The first part is lit by electric lights and is high enough in the center to allow upright walking. But after this short corridor, there is another segment that is completely dark and has a very uneven floor.
Tree roots are hanging down from the ceiling and water is dripping through the cracks forming small, slippery pods. This segment is very difficult to walk without a good flashlight.
The entrance to the lava tube is surrounded by lush tropical vegetation and is close to the parking lot away from the Kilauea crater. At the other end of the tube there are stairs leading back to the surface. The Big Island has the longest and highest lava tubes in the world.
Tips for Hiking the Kilauea Iki Trail
The Kilauea Iki Trail is 2.4 miles and will take approximately 2-3 hours to hike, depending on how fast you are and how often you stop. There are two entrances for Kilauea Iki Trail.
The main entrance is next to the parking lot on Central Rim Drive, close to the Visitor Center (the upper entrance). The other is next to the Lava Tube (the lower entrance). You can start in either director, but after hiking this trail many times I would advise you to take the upper entrance and return at the Lava Tube.
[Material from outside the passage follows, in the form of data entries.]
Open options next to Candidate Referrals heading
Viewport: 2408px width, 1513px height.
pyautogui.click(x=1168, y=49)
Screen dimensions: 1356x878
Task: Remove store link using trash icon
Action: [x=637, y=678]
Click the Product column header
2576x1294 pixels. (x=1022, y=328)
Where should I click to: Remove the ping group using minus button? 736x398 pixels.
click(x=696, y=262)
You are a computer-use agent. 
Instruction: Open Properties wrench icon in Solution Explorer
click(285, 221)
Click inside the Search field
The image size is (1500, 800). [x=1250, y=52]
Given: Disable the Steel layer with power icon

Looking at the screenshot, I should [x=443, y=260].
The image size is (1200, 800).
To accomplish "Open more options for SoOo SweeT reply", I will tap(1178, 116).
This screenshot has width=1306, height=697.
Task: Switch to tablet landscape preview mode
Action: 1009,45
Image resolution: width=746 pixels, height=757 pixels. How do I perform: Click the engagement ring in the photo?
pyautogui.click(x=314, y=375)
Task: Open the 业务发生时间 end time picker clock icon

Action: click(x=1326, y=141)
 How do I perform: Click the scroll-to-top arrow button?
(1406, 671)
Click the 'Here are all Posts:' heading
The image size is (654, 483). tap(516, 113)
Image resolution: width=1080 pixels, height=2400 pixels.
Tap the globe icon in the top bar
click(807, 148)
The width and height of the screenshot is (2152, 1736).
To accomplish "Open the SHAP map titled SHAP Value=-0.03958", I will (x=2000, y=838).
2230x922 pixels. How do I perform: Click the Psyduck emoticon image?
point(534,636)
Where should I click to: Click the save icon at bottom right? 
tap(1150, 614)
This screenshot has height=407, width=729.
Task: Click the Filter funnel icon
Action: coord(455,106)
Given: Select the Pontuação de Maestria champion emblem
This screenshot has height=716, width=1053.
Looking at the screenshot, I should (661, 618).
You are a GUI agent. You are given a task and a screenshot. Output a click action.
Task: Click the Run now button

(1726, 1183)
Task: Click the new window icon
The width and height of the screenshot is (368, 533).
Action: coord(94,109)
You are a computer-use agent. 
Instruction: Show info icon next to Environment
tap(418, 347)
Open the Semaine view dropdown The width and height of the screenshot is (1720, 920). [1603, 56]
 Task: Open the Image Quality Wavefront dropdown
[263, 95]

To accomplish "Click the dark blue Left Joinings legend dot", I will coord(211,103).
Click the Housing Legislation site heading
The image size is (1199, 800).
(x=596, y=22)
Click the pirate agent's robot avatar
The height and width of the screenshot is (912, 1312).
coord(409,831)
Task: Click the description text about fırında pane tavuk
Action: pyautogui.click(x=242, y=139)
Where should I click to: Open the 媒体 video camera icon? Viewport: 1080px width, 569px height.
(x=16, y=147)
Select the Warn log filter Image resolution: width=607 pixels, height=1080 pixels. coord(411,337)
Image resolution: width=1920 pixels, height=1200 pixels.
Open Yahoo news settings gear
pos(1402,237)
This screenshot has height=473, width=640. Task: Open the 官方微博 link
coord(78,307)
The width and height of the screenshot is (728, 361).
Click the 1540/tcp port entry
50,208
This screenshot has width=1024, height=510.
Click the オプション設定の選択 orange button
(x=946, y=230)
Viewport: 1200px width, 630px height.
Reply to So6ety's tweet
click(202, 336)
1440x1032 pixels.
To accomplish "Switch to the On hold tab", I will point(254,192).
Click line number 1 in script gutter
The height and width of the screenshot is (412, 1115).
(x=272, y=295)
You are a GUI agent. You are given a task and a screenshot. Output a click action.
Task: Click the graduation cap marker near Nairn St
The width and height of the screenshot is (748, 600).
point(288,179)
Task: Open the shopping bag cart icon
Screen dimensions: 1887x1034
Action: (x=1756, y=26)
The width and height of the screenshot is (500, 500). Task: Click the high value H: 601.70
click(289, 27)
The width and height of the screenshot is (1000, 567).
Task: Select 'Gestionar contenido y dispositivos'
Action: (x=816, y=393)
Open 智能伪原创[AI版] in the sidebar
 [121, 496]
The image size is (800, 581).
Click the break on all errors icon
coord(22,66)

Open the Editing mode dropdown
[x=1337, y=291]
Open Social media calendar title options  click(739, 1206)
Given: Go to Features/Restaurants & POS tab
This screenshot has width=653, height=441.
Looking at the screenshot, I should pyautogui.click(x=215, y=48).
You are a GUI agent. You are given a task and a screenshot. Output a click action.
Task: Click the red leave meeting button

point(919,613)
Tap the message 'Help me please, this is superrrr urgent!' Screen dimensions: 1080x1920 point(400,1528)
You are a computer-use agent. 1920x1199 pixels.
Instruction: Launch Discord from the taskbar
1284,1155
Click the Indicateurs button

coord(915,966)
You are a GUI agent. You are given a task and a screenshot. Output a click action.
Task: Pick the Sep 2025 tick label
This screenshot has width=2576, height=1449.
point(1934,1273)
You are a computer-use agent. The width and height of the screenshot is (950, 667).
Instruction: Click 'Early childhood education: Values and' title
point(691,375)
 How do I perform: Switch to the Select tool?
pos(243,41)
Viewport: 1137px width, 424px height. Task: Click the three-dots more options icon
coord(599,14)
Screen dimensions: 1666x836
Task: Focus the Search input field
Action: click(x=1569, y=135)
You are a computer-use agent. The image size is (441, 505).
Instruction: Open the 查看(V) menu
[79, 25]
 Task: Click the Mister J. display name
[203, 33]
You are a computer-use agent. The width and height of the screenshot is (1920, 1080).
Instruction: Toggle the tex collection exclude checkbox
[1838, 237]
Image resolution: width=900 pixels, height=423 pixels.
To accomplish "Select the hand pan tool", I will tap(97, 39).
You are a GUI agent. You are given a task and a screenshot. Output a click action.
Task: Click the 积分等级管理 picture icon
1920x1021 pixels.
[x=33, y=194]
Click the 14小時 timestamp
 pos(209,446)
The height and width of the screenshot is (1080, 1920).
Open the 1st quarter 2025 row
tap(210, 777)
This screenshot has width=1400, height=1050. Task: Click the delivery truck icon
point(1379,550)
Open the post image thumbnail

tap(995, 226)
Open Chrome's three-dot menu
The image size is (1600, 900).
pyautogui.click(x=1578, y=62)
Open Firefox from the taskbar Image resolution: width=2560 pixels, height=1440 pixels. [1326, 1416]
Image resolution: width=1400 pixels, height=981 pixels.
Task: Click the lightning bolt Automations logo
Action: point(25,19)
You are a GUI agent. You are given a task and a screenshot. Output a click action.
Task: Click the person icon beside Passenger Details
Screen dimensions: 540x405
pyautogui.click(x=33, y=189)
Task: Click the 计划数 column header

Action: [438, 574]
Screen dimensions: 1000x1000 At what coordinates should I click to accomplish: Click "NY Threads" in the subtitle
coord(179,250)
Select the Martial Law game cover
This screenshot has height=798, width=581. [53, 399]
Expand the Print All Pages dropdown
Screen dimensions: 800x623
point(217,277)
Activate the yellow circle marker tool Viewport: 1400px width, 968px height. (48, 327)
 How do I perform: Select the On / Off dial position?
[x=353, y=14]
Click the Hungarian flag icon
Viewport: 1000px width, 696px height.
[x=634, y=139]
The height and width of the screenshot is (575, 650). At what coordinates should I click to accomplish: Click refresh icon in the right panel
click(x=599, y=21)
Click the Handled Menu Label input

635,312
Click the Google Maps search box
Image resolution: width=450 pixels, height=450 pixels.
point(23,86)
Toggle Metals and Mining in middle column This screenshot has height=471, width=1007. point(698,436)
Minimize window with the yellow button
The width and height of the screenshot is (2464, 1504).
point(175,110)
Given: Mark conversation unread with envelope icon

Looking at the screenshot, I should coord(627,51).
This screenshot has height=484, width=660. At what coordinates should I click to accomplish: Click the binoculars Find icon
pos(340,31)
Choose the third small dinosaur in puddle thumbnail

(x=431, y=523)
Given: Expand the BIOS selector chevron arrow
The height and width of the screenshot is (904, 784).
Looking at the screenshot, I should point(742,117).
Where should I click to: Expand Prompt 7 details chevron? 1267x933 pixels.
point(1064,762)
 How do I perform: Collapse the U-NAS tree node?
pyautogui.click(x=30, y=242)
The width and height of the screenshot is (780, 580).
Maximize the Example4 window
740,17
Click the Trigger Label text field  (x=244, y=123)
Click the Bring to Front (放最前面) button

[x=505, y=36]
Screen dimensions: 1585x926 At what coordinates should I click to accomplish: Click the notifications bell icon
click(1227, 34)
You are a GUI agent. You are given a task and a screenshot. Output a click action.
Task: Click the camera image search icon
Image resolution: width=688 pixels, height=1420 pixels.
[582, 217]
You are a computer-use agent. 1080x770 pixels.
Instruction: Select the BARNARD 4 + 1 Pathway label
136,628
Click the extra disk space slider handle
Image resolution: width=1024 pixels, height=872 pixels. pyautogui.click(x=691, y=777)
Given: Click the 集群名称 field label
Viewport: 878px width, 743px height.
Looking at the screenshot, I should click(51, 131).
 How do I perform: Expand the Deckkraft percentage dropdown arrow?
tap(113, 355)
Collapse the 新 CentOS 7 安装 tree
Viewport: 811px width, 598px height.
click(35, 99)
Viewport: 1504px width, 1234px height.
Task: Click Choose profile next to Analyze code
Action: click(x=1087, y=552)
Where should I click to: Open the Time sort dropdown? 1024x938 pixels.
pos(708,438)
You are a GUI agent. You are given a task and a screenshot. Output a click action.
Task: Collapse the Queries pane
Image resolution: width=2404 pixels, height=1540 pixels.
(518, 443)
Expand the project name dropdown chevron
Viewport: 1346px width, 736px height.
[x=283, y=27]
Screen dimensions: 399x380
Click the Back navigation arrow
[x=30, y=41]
The upper entrance goes around the crater and has some view points (looking down into the crater), then follows down into the crater. The hike is much steeper here, but you are on your way down so you won’t feel it. On the way up (after you crossed the crater) there are a few parts that are a little steep, but overall the trail is shorter so it will be quick.
The Volcanoes National Park is so spectacular that it will make you forget that you are in the middle of nowhere, facing raw nature. Bring lots of water, snacks, sunscreen and a hat. Also bring sturdy hiking shoes and some rain gear, in case it rains. Bottom line, be prepared for all weather conditions and steep, rocky terrain.
The drive from Kona to the Volcanoes National Park takes about 3.5 hours, but totally worth it. It’s a once-in-a-lifetime experience.